Single by Eric Church

from the album Heart
- Released: June 25, 2020
- Genre: Country rock
- Length: 3:48
- Label: EMI Nashville; BigEC;
- Songwriters: Jeffrey Steele; Davis Naish;
- Producer: Jay Joyce

Eric Church singles chronology
| "Does to Me" (2020) | "Stick That in Your Country Song" (2020) | "Hell of a View" (2020) |

= Stick That in Your Country Song =

2020 single by Eric Church

"Stick That in Your Country Song" is a song written by Jeffrey Steele and Davis Naish, and recorded by American country music artist Eric Church.

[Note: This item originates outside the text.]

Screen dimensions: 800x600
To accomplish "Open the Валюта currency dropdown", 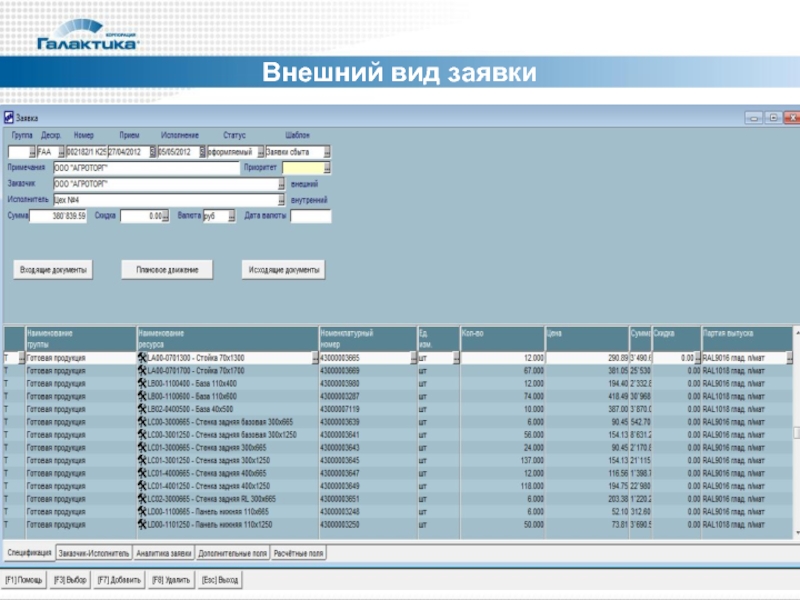I will [231, 215].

It was released on June 25, 2020 as the lead single for Church's seventh studio album Heart. It was nominated for the Grammy Award for Best Country Solo Performance.

==Content==
The song was written by Jeffrey Steele and Davis Naish. In it, Church addresses several social issues and situations including underprivileged lives in urban centers, a soldier coming back from war, and an overworked and underpaid school teacher.

==Chart performance==
"Stick That in Your Country Song" debuted and peaked at number 22 on the Billboard Country Airplay chart for the week dated July 4, 2020, making it Church's highest debut to date.

==Charts==
===Weekly charts===

| Chart (2020) | Peak position |
|---|---|
| Australia Country Hot 50 (TMN) | 17 |
| Canada Hot 100 (Billboard) | 76 |
| Canada Country (Billboard) | 14 |
| US Billboard Hot 100 | 92 |
| US Country Airplay (Billboard) | 22 |
| US Hot Country Songs (Billboard) | 23 |

===Year-end charts===

| Chart (2020) | Position |
|---|---|
| US Hot Country Songs (Billboard) | 79 |

===Certifications===

| Region | Certification | Certified units/sales |
| Canada (Music Canada) | Gold | 40,000^{‡} |
^{‡} Sales+streaming figures based on certification alone.